Problem requirements: Update the material by replacing "computer-use agent" with "screen-control agent" everywhere it occurs, leaving everything else unchanged.

Supplied entries:
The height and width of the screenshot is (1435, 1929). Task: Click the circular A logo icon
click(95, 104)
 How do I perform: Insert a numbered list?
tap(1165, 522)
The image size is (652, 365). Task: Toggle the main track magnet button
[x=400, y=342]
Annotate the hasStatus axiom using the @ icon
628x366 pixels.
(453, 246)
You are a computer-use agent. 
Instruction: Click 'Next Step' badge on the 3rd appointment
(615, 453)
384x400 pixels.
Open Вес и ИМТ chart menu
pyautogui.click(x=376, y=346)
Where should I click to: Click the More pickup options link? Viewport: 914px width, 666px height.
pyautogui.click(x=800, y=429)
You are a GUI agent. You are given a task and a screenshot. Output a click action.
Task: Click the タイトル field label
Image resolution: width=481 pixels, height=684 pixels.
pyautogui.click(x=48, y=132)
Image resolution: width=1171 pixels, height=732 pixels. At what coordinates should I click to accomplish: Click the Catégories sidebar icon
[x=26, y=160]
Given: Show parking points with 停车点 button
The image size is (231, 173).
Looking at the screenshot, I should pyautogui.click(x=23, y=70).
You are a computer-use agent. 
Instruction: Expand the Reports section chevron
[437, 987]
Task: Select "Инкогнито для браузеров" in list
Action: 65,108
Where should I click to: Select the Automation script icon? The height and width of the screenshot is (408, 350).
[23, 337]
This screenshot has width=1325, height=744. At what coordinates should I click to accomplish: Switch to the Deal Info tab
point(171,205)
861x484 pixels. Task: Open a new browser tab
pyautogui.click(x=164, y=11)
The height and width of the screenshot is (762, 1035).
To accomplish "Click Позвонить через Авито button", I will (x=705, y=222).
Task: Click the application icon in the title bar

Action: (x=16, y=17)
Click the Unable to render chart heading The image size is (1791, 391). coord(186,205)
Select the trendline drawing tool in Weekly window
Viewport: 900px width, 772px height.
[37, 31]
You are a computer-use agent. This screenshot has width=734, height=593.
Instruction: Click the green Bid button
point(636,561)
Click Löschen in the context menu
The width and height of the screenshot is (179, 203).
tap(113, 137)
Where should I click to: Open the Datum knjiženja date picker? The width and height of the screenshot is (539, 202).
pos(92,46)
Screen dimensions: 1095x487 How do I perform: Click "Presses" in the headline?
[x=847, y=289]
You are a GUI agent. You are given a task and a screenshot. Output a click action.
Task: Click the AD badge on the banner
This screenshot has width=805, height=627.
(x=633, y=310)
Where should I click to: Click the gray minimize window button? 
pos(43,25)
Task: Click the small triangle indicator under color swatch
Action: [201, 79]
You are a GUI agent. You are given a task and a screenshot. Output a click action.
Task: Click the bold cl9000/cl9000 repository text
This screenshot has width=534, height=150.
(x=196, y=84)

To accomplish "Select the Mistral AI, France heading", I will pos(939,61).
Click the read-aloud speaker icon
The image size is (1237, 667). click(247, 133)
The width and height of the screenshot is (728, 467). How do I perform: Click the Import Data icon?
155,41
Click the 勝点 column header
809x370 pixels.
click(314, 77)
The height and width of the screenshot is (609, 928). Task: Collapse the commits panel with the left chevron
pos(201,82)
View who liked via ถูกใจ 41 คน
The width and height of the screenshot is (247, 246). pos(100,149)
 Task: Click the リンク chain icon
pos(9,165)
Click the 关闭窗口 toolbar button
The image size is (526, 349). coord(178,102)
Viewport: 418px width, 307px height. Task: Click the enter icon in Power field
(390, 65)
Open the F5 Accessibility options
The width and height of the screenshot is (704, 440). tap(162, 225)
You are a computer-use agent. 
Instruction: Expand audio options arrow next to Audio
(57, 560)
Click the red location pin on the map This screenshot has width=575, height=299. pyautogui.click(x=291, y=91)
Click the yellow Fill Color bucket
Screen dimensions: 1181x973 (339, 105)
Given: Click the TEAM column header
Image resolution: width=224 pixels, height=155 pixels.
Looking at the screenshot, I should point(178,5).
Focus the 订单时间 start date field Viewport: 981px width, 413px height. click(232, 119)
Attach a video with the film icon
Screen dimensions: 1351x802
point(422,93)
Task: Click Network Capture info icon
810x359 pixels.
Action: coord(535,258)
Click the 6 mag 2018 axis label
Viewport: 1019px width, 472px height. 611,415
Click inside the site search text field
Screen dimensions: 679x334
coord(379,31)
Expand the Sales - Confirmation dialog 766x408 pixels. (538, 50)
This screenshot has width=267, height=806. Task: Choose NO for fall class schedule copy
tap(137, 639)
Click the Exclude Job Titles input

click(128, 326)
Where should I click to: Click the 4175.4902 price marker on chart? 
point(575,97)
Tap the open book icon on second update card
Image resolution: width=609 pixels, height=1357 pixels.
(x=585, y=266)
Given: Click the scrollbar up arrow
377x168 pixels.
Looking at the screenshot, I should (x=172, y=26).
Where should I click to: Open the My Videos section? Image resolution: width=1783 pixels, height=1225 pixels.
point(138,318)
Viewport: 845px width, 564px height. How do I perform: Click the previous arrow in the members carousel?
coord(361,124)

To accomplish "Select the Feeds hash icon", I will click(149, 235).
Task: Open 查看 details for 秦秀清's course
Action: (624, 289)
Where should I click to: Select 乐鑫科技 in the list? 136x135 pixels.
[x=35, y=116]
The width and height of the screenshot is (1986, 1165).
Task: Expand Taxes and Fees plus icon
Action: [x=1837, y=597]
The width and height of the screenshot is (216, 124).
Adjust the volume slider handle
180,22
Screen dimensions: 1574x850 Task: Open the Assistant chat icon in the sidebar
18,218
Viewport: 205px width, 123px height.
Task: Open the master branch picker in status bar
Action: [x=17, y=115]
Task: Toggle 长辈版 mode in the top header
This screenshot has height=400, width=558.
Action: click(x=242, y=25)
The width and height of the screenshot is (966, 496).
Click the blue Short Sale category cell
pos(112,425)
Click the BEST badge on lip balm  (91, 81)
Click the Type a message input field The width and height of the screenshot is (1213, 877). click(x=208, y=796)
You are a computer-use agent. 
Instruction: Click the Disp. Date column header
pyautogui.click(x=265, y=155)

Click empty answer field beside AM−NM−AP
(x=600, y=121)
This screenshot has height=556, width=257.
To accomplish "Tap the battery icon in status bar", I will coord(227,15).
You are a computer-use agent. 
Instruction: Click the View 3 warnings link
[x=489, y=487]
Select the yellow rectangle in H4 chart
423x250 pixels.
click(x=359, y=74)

Complete response:
The height and width of the screenshot is (1435, 1929). Task: Click the circular A logo icon
click(95, 104)
 How do I perform: Insert a numbered list?
tap(1165, 522)
The image size is (652, 365). Task: Toggle the main track magnet button
[x=400, y=342]
Annotate the hasStatus axiom using the @ icon
628x366 pixels.
(453, 246)
You are a screen-control agent. 
Instruction: Click 'Next Step' badge on the 3rd appointment
(615, 453)
384x400 pixels.
Open Вес и ИМТ chart menu
pyautogui.click(x=376, y=346)
Where should I click to: Click the More pickup options link? Viewport: 914px width, 666px height.
pyautogui.click(x=800, y=429)
You are a GUI agent. You are given a task and a screenshot. Output a click action.
Task: Click the タイトル field label
Image resolution: width=481 pixels, height=684 pixels.
pyautogui.click(x=48, y=132)
Image resolution: width=1171 pixels, height=732 pixels. At what coordinates should I click to accomplish: Click the Catégories sidebar icon
[x=26, y=160]
Given: Show parking points with 停车点 button
The image size is (231, 173).
Looking at the screenshot, I should pyautogui.click(x=23, y=70).
You are a screen-control agent. 
Instruction: Expand the Reports section chevron
[437, 987]
Task: Select "Инкогнито для браузеров" in list
Action: 65,108
Where should I click to: Select the Automation script icon? The height and width of the screenshot is (408, 350).
[23, 337]
This screenshot has width=1325, height=744. At what coordinates should I click to accomplish: Switch to the Deal Info tab
point(171,205)
861x484 pixels. Task: Open a new browser tab
pyautogui.click(x=164, y=11)
The height and width of the screenshot is (762, 1035).
To accomplish "Click Позвонить через Авито button", I will (x=705, y=222).
Task: Click the application icon in the title bar

Action: (x=16, y=17)
Click the Unable to render chart heading The image size is (1791, 391). coord(186,205)
Select the trendline drawing tool in Weekly window
Viewport: 900px width, 772px height.
[37, 31]
You are a screen-control agent. This screenshot has width=734, height=593.
Instruction: Click the green Bid button
point(636,561)
Click Löschen in the context menu
The width and height of the screenshot is (179, 203).
tap(113, 137)
Where should I click to: Open the Datum knjiženja date picker? The width and height of the screenshot is (539, 202).
pos(92,46)
Screen dimensions: 1095x487 How do I perform: Click "Presses" in the headline?
[x=847, y=289]
You are a GUI agent. You are given a task and a screenshot. Output a click action.
Task: Click the AD badge on the banner
This screenshot has width=805, height=627.
(x=633, y=310)
Where should I click to: Click the gray minimize window button? 
pos(43,25)
Task: Click the small triangle indicator under color swatch
Action: [201, 79]
You are a GUI agent. You are given a task and a screenshot. Output a click action.
Task: Click the bold cl9000/cl9000 repository text
This screenshot has width=534, height=150.
(x=196, y=84)

To accomplish "Select the Mistral AI, France heading", I will pos(939,61).
Click the read-aloud speaker icon
The image size is (1237, 667). click(247, 133)
The width and height of the screenshot is (728, 467). How do I perform: Click the Import Data icon?
155,41
Click the 勝点 column header
809x370 pixels.
click(314, 77)
The height and width of the screenshot is (609, 928). Task: Collapse the commits panel with the left chevron
pos(201,82)
View who liked via ถูกใจ 41 คน
The width and height of the screenshot is (247, 246). pos(100,149)
 Task: Click the リンク chain icon
pos(9,165)
Click the 关闭窗口 toolbar button
The image size is (526, 349). coord(178,102)
Viewport: 418px width, 307px height. Task: Click the enter icon in Power field
(390, 65)
Open the F5 Accessibility options
The width and height of the screenshot is (704, 440). tap(162, 225)
You are a screen-control agent. 
Instruction: Expand audio options arrow next to Audio
(57, 560)
Click the red location pin on the map This screenshot has width=575, height=299. pyautogui.click(x=291, y=91)
Click the yellow Fill Color bucket
Screen dimensions: 1181x973 (339, 105)
Given: Click the TEAM column header
Image resolution: width=224 pixels, height=155 pixels.
Looking at the screenshot, I should point(178,5).
Focus the 订单时间 start date field Viewport: 981px width, 413px height. click(232, 119)
Attach a video with the film icon
Screen dimensions: 1351x802
point(422,93)
Task: Click Network Capture info icon
810x359 pixels.
Action: coord(535,258)
Click the 6 mag 2018 axis label
Viewport: 1019px width, 472px height. 611,415
Click inside the site search text field
Screen dimensions: 679x334
coord(379,31)
Expand the Sales - Confirmation dialog 766x408 pixels. (538, 50)
This screenshot has width=267, height=806. Task: Choose NO for fall class schedule copy
tap(137, 639)
Click the Exclude Job Titles input

click(128, 326)
Where should I click to: Click the 4175.4902 price marker on chart? 
point(575,97)
Tap the open book icon on second update card
Image resolution: width=609 pixels, height=1357 pixels.
(x=585, y=266)
Given: Click the scrollbar up arrow
377x168 pixels.
Looking at the screenshot, I should (x=172, y=26).
Where should I click to: Open the My Videos section? Image resolution: width=1783 pixels, height=1225 pixels.
point(138,318)
Viewport: 845px width, 564px height. How do I perform: Click the previous arrow in the members carousel?
coord(361,124)

To accomplish "Select the Feeds hash icon", I will click(149, 235).
Task: Open 查看 details for 秦秀清's course
Action: (624, 289)
Where should I click to: Select 乐鑫科技 in the list? 136x135 pixels.
[x=35, y=116]
The width and height of the screenshot is (1986, 1165).
Task: Expand Taxes and Fees plus icon
Action: [x=1837, y=597]
The width and height of the screenshot is (216, 124).
Adjust the volume slider handle
180,22
Screen dimensions: 1574x850 Task: Open the Assistant chat icon in the sidebar
18,218
Viewport: 205px width, 123px height.
Task: Open the master branch picker in status bar
Action: [x=17, y=115]
Task: Toggle 长辈版 mode in the top header
This screenshot has height=400, width=558.
Action: click(x=242, y=25)
The width and height of the screenshot is (966, 496).
Click the blue Short Sale category cell
pos(112,425)
Click the BEST badge on lip balm  (91, 81)
Click the Type a message input field The width and height of the screenshot is (1213, 877). click(x=208, y=796)
You are a screen-control agent. 
Instruction: Click the Disp. Date column header
pyautogui.click(x=265, y=155)

Click empty answer field beside AM−NM−AP
(x=600, y=121)
This screenshot has height=556, width=257.
To accomplish "Tap the battery icon in status bar", I will coord(227,15).
You are a screen-control agent. 
Instruction: Click the View 3 warnings link
[x=489, y=487]
Select the yellow rectangle in H4 chart
423x250 pixels.
click(x=359, y=74)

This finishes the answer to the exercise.